This case has been much written about in tax circles and drew multiple amicus briefs, almost all arguing that the special Proposition 218 rules should govern initiative measures. Among the amici making this argument are the strange bedfellows The California League of Cities and the California Taxpayer's Association. Indeed, the City is represented by the Howard Jarvis Taxpayer's Foundation. On the other side, the high-powered firm of Munger, Tolles & Olson wrote an amicus brief on behalf of the San Diego Chargers in support of the California Cannabis Coalition.

What then is really going on here? Proposition 218 does not just require that all measures imposing a tax be voted on at a general election. It also requires, crucially, a two-thirds supermajority for the passage of special taxes.[3] This is a high hurdle. If the strictures of Proposition 218 do not apply to initiative measures, then this is a way for the people to tax themselves with only a majority vote.  Imagine the residents of a so-called sanctuary city opting to increase their taxes to counter a loss of federal funds.

Given this broader context, it is easy to understand the interest of advocacy groups that are generally hostile to taxes. Apparently the cities are not happy about the Court of Appeal's ruling because they are worried about losing relative control; the cities will have their revenue measures limited by Proposition 218 but initiatives from the voters will not be so limited. And the Chargers, well, they are apparently interested in getting some help from the public in financing a new stadium and a lower threshold for a tax initiative measure would likely be very helpful.[4] That is, it will be easier to get a majority of San Diego residents to back a tax to help the Chargers, but much harder to get a supermajority.
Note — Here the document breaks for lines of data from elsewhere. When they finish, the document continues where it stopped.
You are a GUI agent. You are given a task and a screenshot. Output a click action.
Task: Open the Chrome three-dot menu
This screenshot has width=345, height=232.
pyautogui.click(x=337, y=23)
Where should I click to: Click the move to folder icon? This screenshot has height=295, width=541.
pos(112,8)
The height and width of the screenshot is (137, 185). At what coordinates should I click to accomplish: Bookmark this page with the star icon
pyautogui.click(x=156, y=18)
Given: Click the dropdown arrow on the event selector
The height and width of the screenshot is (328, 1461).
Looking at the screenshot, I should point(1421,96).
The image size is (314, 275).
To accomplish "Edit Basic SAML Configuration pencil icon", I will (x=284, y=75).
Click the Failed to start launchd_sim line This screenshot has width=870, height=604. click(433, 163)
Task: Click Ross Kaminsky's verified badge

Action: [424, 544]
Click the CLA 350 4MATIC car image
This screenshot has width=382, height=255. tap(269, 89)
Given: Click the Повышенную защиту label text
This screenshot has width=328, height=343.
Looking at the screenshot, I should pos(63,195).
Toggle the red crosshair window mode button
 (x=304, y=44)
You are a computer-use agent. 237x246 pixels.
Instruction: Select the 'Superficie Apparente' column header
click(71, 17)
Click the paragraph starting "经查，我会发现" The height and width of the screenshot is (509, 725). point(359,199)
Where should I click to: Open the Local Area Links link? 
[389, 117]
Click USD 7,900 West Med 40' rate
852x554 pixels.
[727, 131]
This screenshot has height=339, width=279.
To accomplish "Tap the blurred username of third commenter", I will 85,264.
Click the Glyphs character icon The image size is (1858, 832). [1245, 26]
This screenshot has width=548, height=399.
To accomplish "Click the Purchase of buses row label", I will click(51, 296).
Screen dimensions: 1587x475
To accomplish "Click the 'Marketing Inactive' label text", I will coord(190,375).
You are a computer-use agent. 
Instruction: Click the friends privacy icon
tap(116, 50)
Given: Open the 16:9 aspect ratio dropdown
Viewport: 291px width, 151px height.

As indicated, I think the text can be mustered to support either position. Furthermore, the legislative history of the ballot measure, such as it is, contains passages supporting both sides. Proposition 218 was certainly about limiting taxes, but also about limiting taxes by making sure that the voters-not just local politicians-get to vote on taxes. Therefore, the case will be decided on the basis of the background principles that the court brings to its analysis and in particular the importance of the power of the initiative.

It should be noted-though it was not by the Court of Appeal-that there is a California Supreme Court decision that is nearly exactly on point and dispositive. In 1978, Proposition 13 added the requirement that the legislature could only increase taxes with a supermajority.[5] The question then arose whether this requirement also applies to tax increases imposed by the voters. In Kennedy Wholesale,[6] the court acknowledged the broad language of that provision could also apply to initiative measures, but held the requirement did not apply to initiative measures, at least in significant part because of the background assumption about protecting the power of the initiative.[7] To be sure, this case can be distinguished on the basis of different text, different ballot history and even the difference between state and local taxation. But crafting such a distinction will be difficult. First, a different canon of interpretation imputes to the voters knowledge of the law, which would include Kennedy Wholesale. The canon is supposed to put the burden on the party seeking to change the law and thus the absence of any indication that Proposition 218 limits the power of initiative is a problem. Second, if there is an important distinction between state and local level fiscal rules, then this implicates many cases in which the courts have toggled between the two in deciphering California's fiscal constitution.

A final note about political economy. It is an empirical question how significant it would be if the California Supreme Court upheld the Court of Appeal, but there are a few points worth noting.

First, in a world in which the Court of Appeal is affirmed, there will still need to be elections about tax increases (there is an argument made by the appellants that local governments could collude with initiative proponents to get tax increases imposed without an election, but this is a red herring because local governments cannot impose taxes without a vote of the electorate). In other states with similar tax limitation measures, such as Missouri,[8] there is often just the requirement that tax increases be subject to a vote. The underlying political intuition seems to be that taxes are so inherently unpopular that forcing voters to focus on them is tantamount to limiting them. Consider what has happened at the state level since Kennedy Wholesale. The voters of California have indeed approved tax increases via a majority vote, but they have not done so often.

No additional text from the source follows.